Face à la crise financière, sociale, politique et géopolitique que nous traversons, l’innovation sociale s’offre comme une manière de repenser les rapports entre la société civile, les institutions et les instances politiques. Car, aujourd’hui, aucun de ces acteurs ne peut faire face, seul, à la complexité de ce monde accentuant davantage le clivage entre les « toujours plus riches » et les « toujours plus pauvres ». Plusieurs auteurs (Bouchard, 2012 ; Laville, 2014 ; Perroux, 1986) s’accordent à penser que l’innovation sociale est précieuse puisqu’elle génère de la croissance et des changements culturelles favorisant la modernisation des structures productives.
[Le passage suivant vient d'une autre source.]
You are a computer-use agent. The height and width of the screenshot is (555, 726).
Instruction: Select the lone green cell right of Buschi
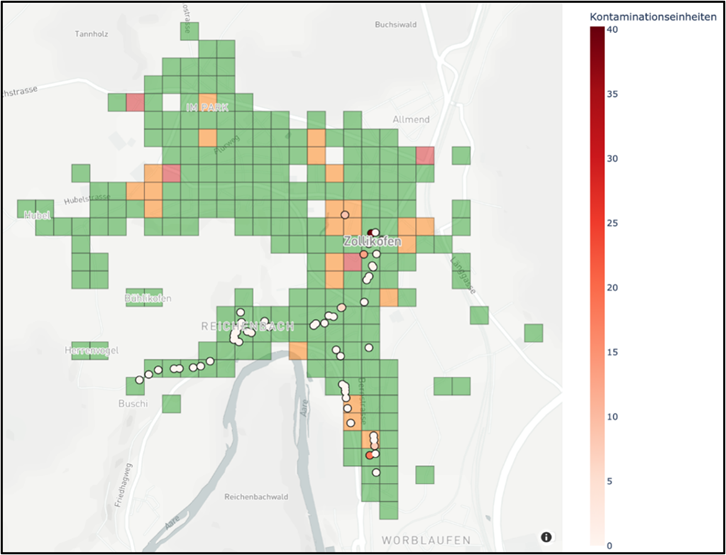click(x=172, y=403)
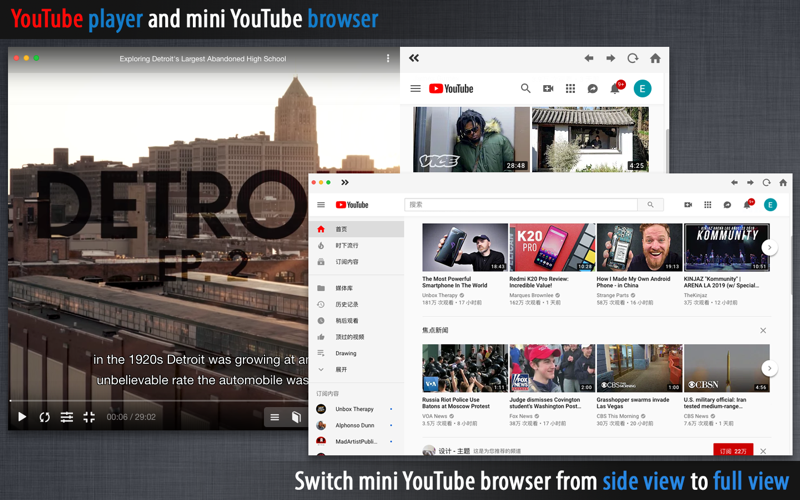Click the search field in full view YouTube
Viewport: 800px width, 500px height.
[521, 205]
Le CRISES (Centre de recherche sur les innovations sociales) définit l’innovation sociale comme « une intervention initiée par des acteurs sociaux, pour répondre à une aspiration, subvenir à un besoin, apporter une solution ou profiter d’une opportunité d’action afin de modifier des relations sociales, de transformer un cadre d’action ou de proposer de nouvelles orientations culturelles. » On voit donc poindre dans la notion d’innovation sociale une nouvelle manière d’agir et de produire une réponse face à un besoin, tout en visant un modèle économique pérenne.

L’Economie Sociale et Solidaire (ESS) est donc un acteur majeur de l’innovation sociale car elle s’inscrit dans le marché de l’économie ordinaire. A Genève, depuis 2003, il existe une initiative qui cherche à rassembler les différentes organisations sans but lucratif sous l’égide des valeurs de l’ESS. Il s’agit de la Chambre d’Economie Sociale et Solidaire (APRES-GE) qui, au travers d’une charte, rassemble 270 organisations sans but lucratif. Malheureusement, les instances politiques ne sont pas signataires de cette charte et force est de constater que les valeurs de l’ESS peinent encore à s’inscrire sur le plan législatif comme de véritables lignes de conduite des politiques publiques.

Alors qu’il existe des politiques publiques qui permettent à l’économie de s’appuyer sur des conditions-cadres gages de stabilité et d’une certaine prospérité, et que sont également mis en place des mesures financières et logistiques de soutien au démarrage des Start-up, il n’existe pratiquement rien pour l’entreprenariat associatif et les acteurs et les actrices de l’ESS. Par conséquent, il devient primordial que l’ensemble des acteurs et des actrices de l’innovation sociale puissent s’inscrire dans une véritable dynamique de partenariat avec les pouvoirs publics en garantissant un cadre législatif et des moyens adaptés aux projets relevant le défi de la transition socio-économique en cours.